> [Text segment]:
Pope Leo XIV has issued his first major encyclical on artificial intelligence, warning that the technology could become a tool of “domination, exclusion and death” unless governments and institutions place clear moral limits on its use. The document, reported by Bloomberg and other outlets, frames AI as a human issue as much as a technological one, with the pope arguing that the real danger is not the machines themselves but the power structures that control them.
In the encyclical, titled Magnifica Humanitas, Leo calls for AI to be “disarmed,” a phrase he uses to argue against an arms-race mentality in which companies and states compete to build ever more powerful systems without adequate safeguards. According to Bloomberg, the pope said AI should not be allowed to dominate humanity, while Fox News reported that he urged leaders to “stay awake” and not surrender moral judgment to machines. The Vatican’s message is not a blanket rejection of AI, but a demand that it be developed and used with human dignity at the center.
That broader framing is what some analysts say makes the encyclical significant. TechCrunch reported that the letter is “not really about AI” in a narrow sense, but about older problems such as concentrated power, weakening democracy, and a tech elite that can shape the world to its own advantage. Read that way, AI becomes a lens for examining who controls modern systems, who benefits from them, and who is left exposed when those systems fail or are abused.

> [Records supplied]:
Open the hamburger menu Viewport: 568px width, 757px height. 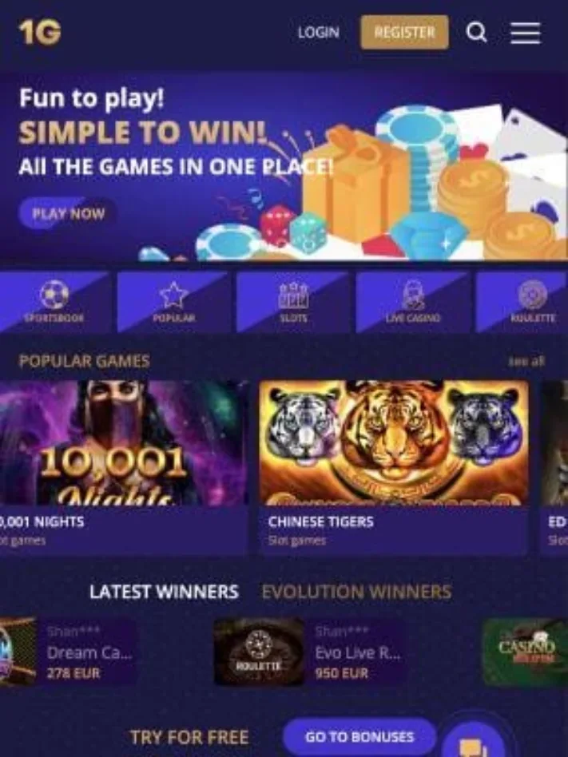click(x=526, y=33)
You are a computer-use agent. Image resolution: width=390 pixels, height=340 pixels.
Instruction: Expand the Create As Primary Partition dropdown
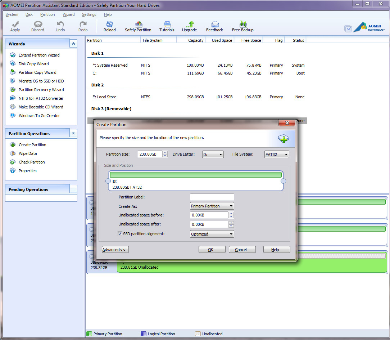pyautogui.click(x=212, y=206)
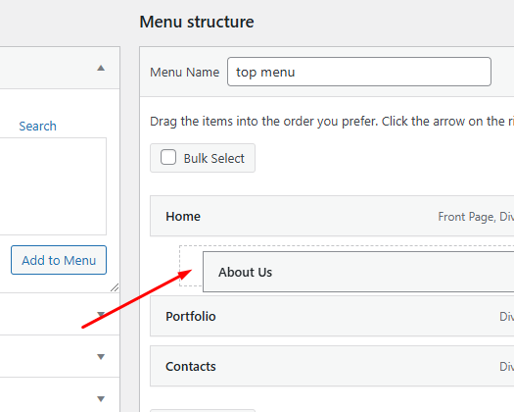
Task: Click inside the empty list box under Search
Action: 53,186
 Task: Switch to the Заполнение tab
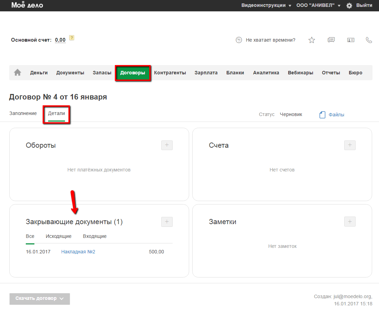pyautogui.click(x=23, y=114)
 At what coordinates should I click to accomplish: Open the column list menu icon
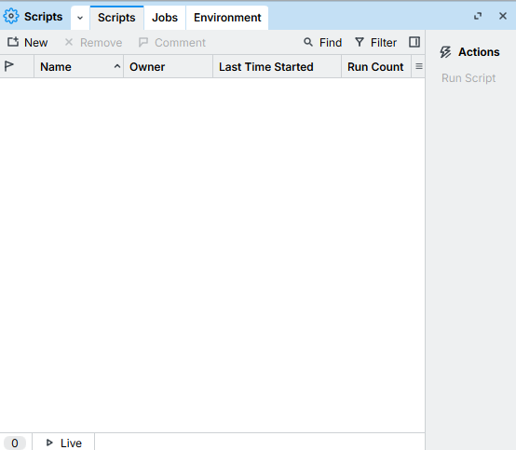418,66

> [List of tasks]:
1. Write out the article on Pope Leo XIV's encyclical about artificial intelligence, from the words "Pope Leo XIV" down to the words "that control them.".
2. Answer these questions using the article on Pope Leo XIV's encyclical about artificial intelligence:
(a) What three things does the pope warn AI could become a tool of?
(b) What is the encyclical titled?
(c) According to TechCrunch, the letter is "not really about" what?
3. Carry on the article on Pope Leo XIV's encyclical about artificial intelligence from the point where it ends.

> [Expected responses]:
1.
Pope Leo XIV has issued his first major encyclical on artificial intelligence, warning that the technology could become a tool of “domination, exclusion and death” unless governments and institutions place clear moral limits on its use. The document, reported by Bloomberg and other outlets, frames AI as a human issue as much as a technological one, with the pope arguing that the real danger is not the machines themselves but the power structures that control them.

2.
(a) Domination, exclusion and death.
(b) Magnifica Humanitas.
(c) AI.

3.
The document also addresses specific risks. According to coverage from Fox News and Bloomberg, Leo warned about AI in warfare, saying lethal decisions should never be left to machines, and raised concerns about job losses, opaque algorithms, and the potential for new forms of exploitation. He also urged stronger oversight of ownership and data, arguing that AI systems should not remain solely in private hands when they affect society at large.
The pope’s intervention drew attention well beyond the Vatican. Business Insider reported that his first encyclical prompted reactions from tech leaders, politicians, and other prominent figures, underscoring how unusual it is for a religious leader to enter the AI debate at this level. The response also reflected the growing public interest in who should regulate AI, how strict those rules should be, and whether voluntary industry standards are enough.
A separate wave of attention came from a Vatican appearance by Anthropic co-founder Chris Olah, which Business Insider said fueled jokes and memes suggesting Pope Leo had joined the AI startup. The humor aside, the episode highlighted how closely the Vatican is now associated with the global AI conversation, and how seriously its warnings are being taken in tech circles.